--- Provided entries ---
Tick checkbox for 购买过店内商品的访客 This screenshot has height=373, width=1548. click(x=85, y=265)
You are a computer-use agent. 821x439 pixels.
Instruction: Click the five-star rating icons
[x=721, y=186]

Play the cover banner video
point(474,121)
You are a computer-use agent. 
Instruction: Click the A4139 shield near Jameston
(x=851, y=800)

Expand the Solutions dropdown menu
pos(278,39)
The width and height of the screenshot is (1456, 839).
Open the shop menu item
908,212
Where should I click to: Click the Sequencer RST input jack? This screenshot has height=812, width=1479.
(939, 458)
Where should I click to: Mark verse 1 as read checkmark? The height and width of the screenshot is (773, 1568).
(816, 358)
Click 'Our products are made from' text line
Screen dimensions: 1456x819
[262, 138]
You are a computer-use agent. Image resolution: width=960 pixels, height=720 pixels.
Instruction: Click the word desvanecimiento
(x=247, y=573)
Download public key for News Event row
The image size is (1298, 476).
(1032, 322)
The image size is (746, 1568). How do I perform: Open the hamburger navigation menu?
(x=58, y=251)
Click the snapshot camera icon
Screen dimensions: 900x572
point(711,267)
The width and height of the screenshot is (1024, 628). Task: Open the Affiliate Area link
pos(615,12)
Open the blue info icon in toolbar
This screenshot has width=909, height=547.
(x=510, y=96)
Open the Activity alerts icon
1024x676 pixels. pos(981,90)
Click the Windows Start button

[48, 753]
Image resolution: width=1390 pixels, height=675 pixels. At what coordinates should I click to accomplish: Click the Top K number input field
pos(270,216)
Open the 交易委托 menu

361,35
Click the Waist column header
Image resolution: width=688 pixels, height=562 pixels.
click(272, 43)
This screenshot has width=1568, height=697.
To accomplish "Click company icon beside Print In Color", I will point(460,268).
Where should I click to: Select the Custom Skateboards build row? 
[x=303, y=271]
---
A verbatim copy of all the records is to be produced.

Tick checkbox for 购买过店内商品的访客 This screenshot has height=373, width=1548. click(x=85, y=265)
You are a computer-use agent. 821x439 pixels.
Instruction: Click the five-star rating icons
[x=721, y=186]

Play the cover banner video
point(474,121)
You are a computer-use agent. 
Instruction: Click the A4139 shield near Jameston
(x=851, y=800)

Expand the Solutions dropdown menu
pos(278,39)
The width and height of the screenshot is (1456, 839).
Open the shop menu item
908,212
Where should I click to: Click the Sequencer RST input jack? This screenshot has height=812, width=1479.
(939, 458)
Where should I click to: Mark verse 1 as read checkmark? The height and width of the screenshot is (773, 1568).
(816, 358)
Click 'Our products are made from' text line
Screen dimensions: 1456x819
[262, 138]
You are a computer-use agent. Image resolution: width=960 pixels, height=720 pixels.
Instruction: Click the word desvanecimiento
(x=247, y=573)
Download public key for News Event row
The image size is (1298, 476).
(1032, 322)
The image size is (746, 1568). How do I perform: Open the hamburger navigation menu?
(x=58, y=251)
Click the snapshot camera icon
Screen dimensions: 900x572
point(711,267)
The width and height of the screenshot is (1024, 628). Task: Open the Affiliate Area link
pos(615,12)
Open the blue info icon in toolbar
This screenshot has width=909, height=547.
(x=510, y=96)
Open the Activity alerts icon
1024x676 pixels. pos(981,90)
Click the Windows Start button

[48, 753]
Image resolution: width=1390 pixels, height=675 pixels. At what coordinates should I click to accomplish: Click the Top K number input field
pos(270,216)
Open the 交易委托 menu

361,35
Click the Waist column header
Image resolution: width=688 pixels, height=562 pixels.
click(272, 43)
This screenshot has width=1568, height=697.
To accomplish "Click company icon beside Print In Color", I will point(460,268).
Where should I click to: Select the Custom Skateboards build row? 
[x=303, y=271]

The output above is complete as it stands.